Şu testi deneyin. Adaydan size bir kalem satmasını isteyin ve sessizce bekleyin. Aday, hemen kalemin tasarımının avantajlarını ve silginin kalitesini anlatmaya başlarsa, satmayı değil ama anlatmayı bilen bir adayınız var demektir. Ne beklemelisiniz? Satış gurusu J. Douglas Edwards 1970’li yıllarda Mike Douglas’ın sohbet programına konuk olmuştu. Mike konuğundan kendisine masadaki kül tablasını satmasını istedi. Konuk sordu: “Bu kül tablasının en çok hangi yönünü seviyorsun?” Mike yanıtladı: “Rengini seviyorum. Ayrıca, derin olduğu için, küller havalandırma çalıştığında dışarıya uçmuyor. Bir de kenarındaki girinti sayısı ideal; başka insanlar da kullanabiliyorlar.” Konuk sordu: “Bunun için ne kadar para verirsin?” Mike yanıtladı: “Yaklaşık 3 dolar.” Konuk “Satılmıştır,” dedi. İşte bütün satış faaliyeti böyle olmalıdır. Müşteri adayının ne istediğini bulun ve bunu onlara satın. Başvuru sahibi satmak yerine anlatsa da ona bir şans daha verebilirsiniz. Birkaç gün sonra bir meslektaşınızla görüşmesini isteyin. Meslektaşınızdan aynı “Bana bir kalem sat” testini yapmasını rica edin ve adayın ona verdiğiniz küçük dersi öğrenip öğrenmediğini anlayın. Öğrenmemişse işe almayın. Başka becerileri öğrenirken de sorun yaşayacaklardır. 
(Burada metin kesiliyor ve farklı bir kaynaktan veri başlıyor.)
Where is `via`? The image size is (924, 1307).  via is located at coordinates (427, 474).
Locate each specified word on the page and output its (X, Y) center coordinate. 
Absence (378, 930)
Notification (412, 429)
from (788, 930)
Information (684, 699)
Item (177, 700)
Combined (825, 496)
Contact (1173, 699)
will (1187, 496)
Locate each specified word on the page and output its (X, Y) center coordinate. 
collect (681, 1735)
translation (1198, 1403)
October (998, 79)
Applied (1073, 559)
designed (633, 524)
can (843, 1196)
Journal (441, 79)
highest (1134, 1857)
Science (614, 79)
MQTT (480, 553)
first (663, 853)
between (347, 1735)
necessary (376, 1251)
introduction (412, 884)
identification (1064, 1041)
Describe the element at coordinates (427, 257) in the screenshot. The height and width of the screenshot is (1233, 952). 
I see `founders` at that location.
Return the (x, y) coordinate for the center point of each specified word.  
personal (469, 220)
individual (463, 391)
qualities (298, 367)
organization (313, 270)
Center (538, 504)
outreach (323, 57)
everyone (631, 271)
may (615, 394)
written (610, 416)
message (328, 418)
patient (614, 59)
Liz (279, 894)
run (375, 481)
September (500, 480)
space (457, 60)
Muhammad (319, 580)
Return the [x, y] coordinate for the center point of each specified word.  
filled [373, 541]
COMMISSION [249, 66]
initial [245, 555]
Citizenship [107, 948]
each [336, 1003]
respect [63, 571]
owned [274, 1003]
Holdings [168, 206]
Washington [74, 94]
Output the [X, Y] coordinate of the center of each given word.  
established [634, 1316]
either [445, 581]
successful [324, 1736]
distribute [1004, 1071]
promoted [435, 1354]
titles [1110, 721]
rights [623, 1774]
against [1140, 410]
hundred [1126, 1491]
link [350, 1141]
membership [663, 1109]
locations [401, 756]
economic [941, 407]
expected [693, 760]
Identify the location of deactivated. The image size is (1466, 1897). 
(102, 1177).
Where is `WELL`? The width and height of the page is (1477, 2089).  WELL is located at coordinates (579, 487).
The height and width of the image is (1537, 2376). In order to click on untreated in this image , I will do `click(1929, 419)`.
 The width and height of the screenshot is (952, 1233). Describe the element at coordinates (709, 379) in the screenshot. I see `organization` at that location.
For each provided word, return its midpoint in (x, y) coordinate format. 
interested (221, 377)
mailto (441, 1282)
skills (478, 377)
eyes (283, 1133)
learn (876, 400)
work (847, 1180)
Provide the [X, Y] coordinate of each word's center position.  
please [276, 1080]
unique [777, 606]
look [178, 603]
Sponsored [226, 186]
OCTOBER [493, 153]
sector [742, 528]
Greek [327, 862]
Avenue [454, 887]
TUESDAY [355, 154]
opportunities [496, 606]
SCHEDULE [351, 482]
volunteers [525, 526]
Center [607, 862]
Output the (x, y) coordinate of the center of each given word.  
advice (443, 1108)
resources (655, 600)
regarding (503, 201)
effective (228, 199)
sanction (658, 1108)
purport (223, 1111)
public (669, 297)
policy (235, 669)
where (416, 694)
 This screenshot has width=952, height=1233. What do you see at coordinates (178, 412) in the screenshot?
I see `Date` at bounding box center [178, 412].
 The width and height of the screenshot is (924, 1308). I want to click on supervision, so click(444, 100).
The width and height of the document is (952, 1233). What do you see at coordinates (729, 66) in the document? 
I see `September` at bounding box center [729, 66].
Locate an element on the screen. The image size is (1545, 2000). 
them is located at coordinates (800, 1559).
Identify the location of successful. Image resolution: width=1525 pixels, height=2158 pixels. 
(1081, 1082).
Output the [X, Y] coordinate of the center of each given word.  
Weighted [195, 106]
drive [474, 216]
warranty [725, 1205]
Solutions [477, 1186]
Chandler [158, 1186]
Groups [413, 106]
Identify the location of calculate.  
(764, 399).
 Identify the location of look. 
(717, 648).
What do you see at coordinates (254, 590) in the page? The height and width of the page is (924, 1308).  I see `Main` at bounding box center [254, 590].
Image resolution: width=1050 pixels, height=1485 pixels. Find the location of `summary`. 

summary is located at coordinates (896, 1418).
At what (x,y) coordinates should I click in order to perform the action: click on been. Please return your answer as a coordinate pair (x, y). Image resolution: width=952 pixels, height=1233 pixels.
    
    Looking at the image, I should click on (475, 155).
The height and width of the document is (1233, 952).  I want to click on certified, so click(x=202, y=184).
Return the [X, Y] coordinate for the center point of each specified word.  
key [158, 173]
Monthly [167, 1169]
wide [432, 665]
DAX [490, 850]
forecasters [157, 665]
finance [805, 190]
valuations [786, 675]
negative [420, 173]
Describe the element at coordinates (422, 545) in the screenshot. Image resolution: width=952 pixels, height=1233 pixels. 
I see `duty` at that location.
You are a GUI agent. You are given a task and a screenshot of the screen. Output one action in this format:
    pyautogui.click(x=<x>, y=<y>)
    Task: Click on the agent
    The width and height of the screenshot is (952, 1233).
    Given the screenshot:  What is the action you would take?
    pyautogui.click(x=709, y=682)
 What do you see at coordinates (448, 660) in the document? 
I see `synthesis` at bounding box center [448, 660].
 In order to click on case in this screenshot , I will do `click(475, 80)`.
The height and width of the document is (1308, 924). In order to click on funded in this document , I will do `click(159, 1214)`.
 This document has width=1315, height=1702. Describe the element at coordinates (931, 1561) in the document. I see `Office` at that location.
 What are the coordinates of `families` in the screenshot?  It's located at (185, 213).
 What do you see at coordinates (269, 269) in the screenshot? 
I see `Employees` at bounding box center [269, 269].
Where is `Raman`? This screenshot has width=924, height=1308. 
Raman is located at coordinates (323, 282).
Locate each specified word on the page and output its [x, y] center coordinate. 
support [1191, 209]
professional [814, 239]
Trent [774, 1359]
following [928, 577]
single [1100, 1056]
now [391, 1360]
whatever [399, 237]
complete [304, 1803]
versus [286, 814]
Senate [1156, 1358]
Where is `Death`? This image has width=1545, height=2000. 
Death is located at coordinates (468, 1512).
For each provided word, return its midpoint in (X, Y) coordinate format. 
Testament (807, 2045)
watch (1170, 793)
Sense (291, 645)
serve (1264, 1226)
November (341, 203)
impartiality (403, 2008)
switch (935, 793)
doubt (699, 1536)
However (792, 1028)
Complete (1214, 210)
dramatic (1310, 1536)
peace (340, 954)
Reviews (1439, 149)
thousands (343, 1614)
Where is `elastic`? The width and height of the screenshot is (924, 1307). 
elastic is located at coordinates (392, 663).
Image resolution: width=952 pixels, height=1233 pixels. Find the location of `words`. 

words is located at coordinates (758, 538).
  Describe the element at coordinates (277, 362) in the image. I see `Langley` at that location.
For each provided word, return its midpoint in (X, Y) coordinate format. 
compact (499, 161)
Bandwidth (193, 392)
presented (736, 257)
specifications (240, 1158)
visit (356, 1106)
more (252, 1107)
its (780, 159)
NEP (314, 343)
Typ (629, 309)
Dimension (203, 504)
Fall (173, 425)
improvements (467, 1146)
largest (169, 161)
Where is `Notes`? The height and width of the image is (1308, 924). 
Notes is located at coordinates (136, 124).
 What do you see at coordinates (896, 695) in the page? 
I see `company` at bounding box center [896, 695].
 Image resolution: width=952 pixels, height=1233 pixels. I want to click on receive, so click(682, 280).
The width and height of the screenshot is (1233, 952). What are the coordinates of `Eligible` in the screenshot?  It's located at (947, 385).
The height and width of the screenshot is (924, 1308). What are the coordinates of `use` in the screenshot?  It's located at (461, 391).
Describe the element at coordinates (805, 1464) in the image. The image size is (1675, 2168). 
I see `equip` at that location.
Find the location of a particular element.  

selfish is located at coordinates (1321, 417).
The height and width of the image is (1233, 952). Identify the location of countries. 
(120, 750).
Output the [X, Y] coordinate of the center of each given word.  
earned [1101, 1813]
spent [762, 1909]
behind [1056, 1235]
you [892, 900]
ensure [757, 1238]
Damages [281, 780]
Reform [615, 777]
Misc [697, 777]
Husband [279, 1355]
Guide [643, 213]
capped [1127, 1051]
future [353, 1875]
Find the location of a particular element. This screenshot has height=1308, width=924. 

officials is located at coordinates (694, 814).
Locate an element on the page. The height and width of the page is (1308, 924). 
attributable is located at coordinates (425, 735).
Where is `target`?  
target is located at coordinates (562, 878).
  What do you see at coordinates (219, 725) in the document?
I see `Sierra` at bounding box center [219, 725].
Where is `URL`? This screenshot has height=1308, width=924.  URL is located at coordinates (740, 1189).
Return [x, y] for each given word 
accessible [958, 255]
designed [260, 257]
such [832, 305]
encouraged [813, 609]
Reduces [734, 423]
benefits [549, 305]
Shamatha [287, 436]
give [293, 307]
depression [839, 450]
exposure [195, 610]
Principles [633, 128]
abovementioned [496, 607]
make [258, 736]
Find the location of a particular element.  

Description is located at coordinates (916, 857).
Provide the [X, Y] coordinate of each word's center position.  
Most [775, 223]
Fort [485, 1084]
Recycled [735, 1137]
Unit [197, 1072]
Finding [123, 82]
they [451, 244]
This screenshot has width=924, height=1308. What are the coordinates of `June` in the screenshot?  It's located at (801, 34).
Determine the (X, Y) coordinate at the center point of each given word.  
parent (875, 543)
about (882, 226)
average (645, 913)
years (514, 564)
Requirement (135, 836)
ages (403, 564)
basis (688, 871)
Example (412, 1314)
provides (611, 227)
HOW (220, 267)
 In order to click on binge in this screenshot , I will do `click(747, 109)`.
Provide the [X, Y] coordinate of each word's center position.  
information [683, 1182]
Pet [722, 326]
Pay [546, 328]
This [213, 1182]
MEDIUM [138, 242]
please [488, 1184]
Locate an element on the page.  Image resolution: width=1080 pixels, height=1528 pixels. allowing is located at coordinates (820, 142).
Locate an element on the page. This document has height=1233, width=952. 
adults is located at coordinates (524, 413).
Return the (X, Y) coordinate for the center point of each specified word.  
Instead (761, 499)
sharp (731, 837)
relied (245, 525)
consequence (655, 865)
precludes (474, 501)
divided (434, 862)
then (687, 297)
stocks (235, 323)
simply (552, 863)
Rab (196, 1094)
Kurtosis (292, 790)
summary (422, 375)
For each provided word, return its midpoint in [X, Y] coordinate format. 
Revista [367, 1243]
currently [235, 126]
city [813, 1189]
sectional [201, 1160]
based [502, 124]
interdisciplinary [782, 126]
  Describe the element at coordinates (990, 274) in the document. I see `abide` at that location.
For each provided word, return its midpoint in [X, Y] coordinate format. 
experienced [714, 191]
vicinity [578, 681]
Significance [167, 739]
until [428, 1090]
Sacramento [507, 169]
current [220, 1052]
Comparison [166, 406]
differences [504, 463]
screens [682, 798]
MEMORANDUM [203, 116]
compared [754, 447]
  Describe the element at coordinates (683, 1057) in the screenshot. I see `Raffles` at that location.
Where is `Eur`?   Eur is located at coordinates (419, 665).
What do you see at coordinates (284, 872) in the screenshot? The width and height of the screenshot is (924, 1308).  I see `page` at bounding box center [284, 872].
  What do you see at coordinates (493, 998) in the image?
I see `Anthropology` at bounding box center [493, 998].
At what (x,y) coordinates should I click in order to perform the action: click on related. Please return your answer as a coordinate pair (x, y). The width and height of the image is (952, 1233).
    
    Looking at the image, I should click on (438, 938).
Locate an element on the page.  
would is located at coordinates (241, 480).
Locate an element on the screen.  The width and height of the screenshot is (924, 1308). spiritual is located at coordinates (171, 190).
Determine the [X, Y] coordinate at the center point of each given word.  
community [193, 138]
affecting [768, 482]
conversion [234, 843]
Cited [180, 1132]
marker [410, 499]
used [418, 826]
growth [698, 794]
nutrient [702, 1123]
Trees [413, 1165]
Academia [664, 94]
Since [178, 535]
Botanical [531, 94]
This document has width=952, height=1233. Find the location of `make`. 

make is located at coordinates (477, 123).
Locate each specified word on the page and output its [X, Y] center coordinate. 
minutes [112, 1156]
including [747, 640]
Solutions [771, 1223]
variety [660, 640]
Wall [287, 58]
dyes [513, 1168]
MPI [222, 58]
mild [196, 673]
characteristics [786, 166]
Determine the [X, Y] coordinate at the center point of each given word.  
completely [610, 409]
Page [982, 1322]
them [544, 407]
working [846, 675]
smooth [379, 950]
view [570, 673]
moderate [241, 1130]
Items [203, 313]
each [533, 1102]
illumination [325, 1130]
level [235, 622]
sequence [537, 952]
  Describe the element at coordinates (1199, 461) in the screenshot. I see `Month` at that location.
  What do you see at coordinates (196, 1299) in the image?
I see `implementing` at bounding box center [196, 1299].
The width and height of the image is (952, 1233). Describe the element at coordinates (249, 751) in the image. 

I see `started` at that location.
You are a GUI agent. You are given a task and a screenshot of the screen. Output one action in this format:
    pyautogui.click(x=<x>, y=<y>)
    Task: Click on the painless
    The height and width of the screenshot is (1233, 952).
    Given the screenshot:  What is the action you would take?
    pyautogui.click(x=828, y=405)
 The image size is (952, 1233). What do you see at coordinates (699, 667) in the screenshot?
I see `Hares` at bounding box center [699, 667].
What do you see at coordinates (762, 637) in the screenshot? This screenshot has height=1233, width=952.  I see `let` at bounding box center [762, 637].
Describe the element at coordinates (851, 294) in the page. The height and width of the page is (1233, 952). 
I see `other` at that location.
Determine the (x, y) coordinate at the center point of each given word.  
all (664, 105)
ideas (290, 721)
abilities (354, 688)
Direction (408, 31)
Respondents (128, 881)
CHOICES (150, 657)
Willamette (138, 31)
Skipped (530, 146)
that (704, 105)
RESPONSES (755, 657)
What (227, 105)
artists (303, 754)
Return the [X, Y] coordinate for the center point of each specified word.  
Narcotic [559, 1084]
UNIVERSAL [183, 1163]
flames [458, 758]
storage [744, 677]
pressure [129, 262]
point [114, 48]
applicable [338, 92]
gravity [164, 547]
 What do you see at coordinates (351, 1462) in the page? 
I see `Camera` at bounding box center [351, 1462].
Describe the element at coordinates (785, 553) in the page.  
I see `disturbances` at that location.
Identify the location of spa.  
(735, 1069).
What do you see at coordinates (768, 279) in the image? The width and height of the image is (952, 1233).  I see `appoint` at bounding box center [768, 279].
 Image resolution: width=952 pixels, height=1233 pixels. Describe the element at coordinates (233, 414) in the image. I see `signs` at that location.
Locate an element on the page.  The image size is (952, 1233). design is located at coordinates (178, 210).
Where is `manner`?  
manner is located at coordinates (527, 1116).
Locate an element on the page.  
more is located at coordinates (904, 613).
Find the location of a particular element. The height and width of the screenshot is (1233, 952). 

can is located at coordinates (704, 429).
Yalnızca, zamanınıza ya da paranıza değmeyecek bir risk almak istiyorsanız. Referans kontrolü yapmak için sondaki iki işvereni aradınız mı? İşverene, imkanı olsaydı, adayınızı yeniden işe alıp almayacağını sordunuz mu? Ama, görüştüğünüz kişi, önceki işverenleriyle başarısız olduysa da sizinle çalışırken başarılı olabilir, değil mi? Bu soruyu başka bir soruyla yanıtlayacağım. İnsanların, yeterli motivasyona sahip olduklarında, davranışlarını değiştirebileceklerine inanıyor musunuz? Ya da değişsek bile pek de öyle davranmaya istekli olmadığımızı mı düşünüyorsunuz? Yanıtınız ne? İnsanlar değişmezler. Giydiğiniz giysiler ve saç biçiminiz dışında, 10 yıl önce neyseniz, bugün de osunuz. Sabıkalı bir kimsenin yeniden suç işleme eğilimi, 3 yıldan sonra % 87’dir. Ben hapishaneye geri dönmek istemezdim, ya siz? Amerika’da, evliliğin 10 yılı içinde boşanma oranı % 62’dir. İkinci evlilikler için oranın ne olduğunu düşünüyorsunuz; daha yüksek mi, yoksa daha az mı? İkinci evliliklerde boşanma oranı % 78’dir. Özellikle boşanmanın yarattığı kalp kırıklığının ve finansal zorlukların ardından, ikinci evliliği sürdürmek için inanılmaz bir motivasyon vardır. İlk evliliği bitiren her ne ise, bunun üstesinden gelmek için yeterli motivasyon olduğunu düşünürsünüz, değil mi? İlişkisel becerilerimizi değiştiremezsek, mesleki becerilerimizi değiştirmekte çok zorlanacağımız ortadadır. 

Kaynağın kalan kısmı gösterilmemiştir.